TEXT SEGMENT
☆ ☆ ☆
# Really Vivid Dreams



## jenny v

This may sound totally weird, but does anyone else notice that they have extremely vivid dreams when their thyroid is acting up?

I usually dream a lot as it is but whenever my thyroid is out of whack my dreams get very intense and they seem to have a common theme--I'm always looking for something or I've lost something really important that I need right away. It's so odd!


----------



## Andros

jenny v said:


> This may sound totally weird, but does anyone else notice that they have extremely vivid dreams when their thyroid is acting up?
> 
> I usually dream a lot as it is but whenever my thyroid is out of whack my dreams get very intense and they seem to have a common theme--I'm always looking for something or I've lost something really important that I need right away. It's so odd!


I know the feeling. Yes; a whacked out thyroid does affect REM thus your dream states.


----------



## Khaarina

yes, definitely. I have all kinds of sleep problems due to my thyroid. Mostly insomnia, but I do have vivid dreams as well.


----------



## Faithfully

Yes I have nightmares as well.
☆ ☆ ☆
DATA SEGMENT
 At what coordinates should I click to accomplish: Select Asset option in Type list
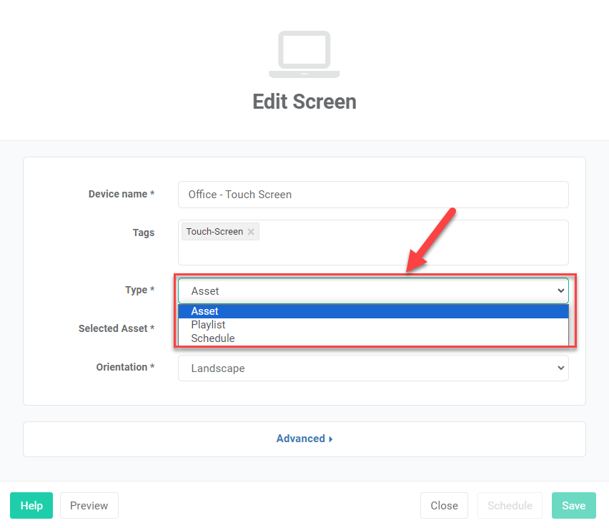pyautogui.click(x=373, y=311)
☆ ☆ ☆
REQUIRED TASKS
#1 In the vivid-dreams thread, what does Andros say a thyroid that is out of whack affects?
#2 Name every user who posts in the vivid-dreams thread.
#3 Return the part of the vivid-dreams thread from "yes, definitely. I" up to and including "nightmares as well.".
Draw only on the vivid-dreams thread, not the listing.

RESULTS
#1 REM, and thus dream states.

#2 jenny v, Andros, Khaarina, Faithfully

#3
yes, definitely. I have all kinds of sleep problems due to my thyroid. Mostly insomnia, but I do have vivid dreams as well.


----------



## Faithfully

Yes I have nightmares as well.